Para pemuda kemudian mengangkat Kambing Temal ke pundak mereka. Dengan langkah cepat menyerupai lari kecil, mereka mengarak kambing tersebut mengelilingi kampung. Prosesi ini melambangkan Sa’i, salah satu rukun haji yang dilakukan jamaah di Tanah Suci.
Thawaf Tujuh Putaran di Halaman Masjid Tua
Setelah mengelilingi kampung, rombongan bergerak menuju Masjid Hasan Soleman Hila. Di halaman masjid tua tersebut, Kambing Temal kembali diarak mengelilingi bangunan sebanyak tujuh kali putaran. Ini merupakan simbol thawaf mengelilingi Ka'bah.
Pada putaran terakhir, imam bersama penghulu masjid menyembelih Kambing Temal di lokasi yang telah disediakan di belakang masjid. Saat penyembelihan berlangsung, warga melemparkan uang logam dan uang kertas ke arah kambing. Ritual ini dimaknai sebagai simbol lempar jumrah sekaligus doa untuk keselamatan dan penolak bala.
Uang Lempar Jumrah Dibeli Rempah, Daging Kurban untuk Warga
Salah satu pengurus Masjid Hasan Soleman Hila, Abubakar Tatisina, mengatakan seluruh rangkaian Lawa Pipi pada dasarnya merupakan representasi dari rukun-rukun haji yang dilakukan di Mekkah. “Leluhur kita melihat setiap rukun haji yang dikerjakan di Mekkah, lalu dibuat dalam bentuk miniatur di tradisi Lawa Pipi ini,” katanya.
Menurut Abubakar, tradisi tersebut tidak hanya menjadi bagian dari perayaan Idul Adha, tetapi juga sarana menanamkan nilai-nilai spiritual kepada generasi muda sekaligus mempererat hubungan sosial masyarakat. “Lewat Lawa Pipi ini, generasi muda diajarkan mengenal rukun ibadah haji yang dilakukan di Tanah Suci,” ujarnya.
Uang yang terkumpul dari lemparan warga kemudian digunakan untuk membeli rempah-rempah dan kebutuhan memasak daging kurban. Daging tersebut selanjutnya dibagikan kepada warga kurang mampu.
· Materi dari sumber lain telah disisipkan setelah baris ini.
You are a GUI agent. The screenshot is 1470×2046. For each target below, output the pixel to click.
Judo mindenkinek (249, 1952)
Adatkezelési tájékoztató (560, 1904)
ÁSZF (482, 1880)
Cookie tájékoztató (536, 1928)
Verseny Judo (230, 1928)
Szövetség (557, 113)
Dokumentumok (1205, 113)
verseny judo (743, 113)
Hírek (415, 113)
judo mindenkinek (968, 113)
Pada Idul Adha tahun ini, masyarakat Hila menyembelih 35 ekor kambing dan sembilan ekor sapi kurban.
Festival Budaya: Hadrat, Samra, hingga Lomba Pidato Bahasa Daerah
Ketua Panitia Festival Budaya Lawa Pipi, Kasim Assawala, menilai keterlibatan generasi muda dalam setiap prosesi menunjukkan bahwa tradisi tersebut masih hidup dan terus dicintai masyarakat. “Lawa Pipi bukan sekadar kegiatan seremonial, tetapi simbol kebersamaan dan penghormatan terhadap warisan leluhur yang harus dijaga,” katanya.
Selain prosesi adat dan penyembelihan hewan kurban, Festival Budaya Lawa Pipi juga diramaikan berbagai atraksi seni tradisional, seperti hadrat, samra, hingga lomba pidato bahasa daerah. Tradisi ini menjadi salah satu daya tarik wisata budaya di Maluku yang terus dilestarikan dari generasi ke generasi.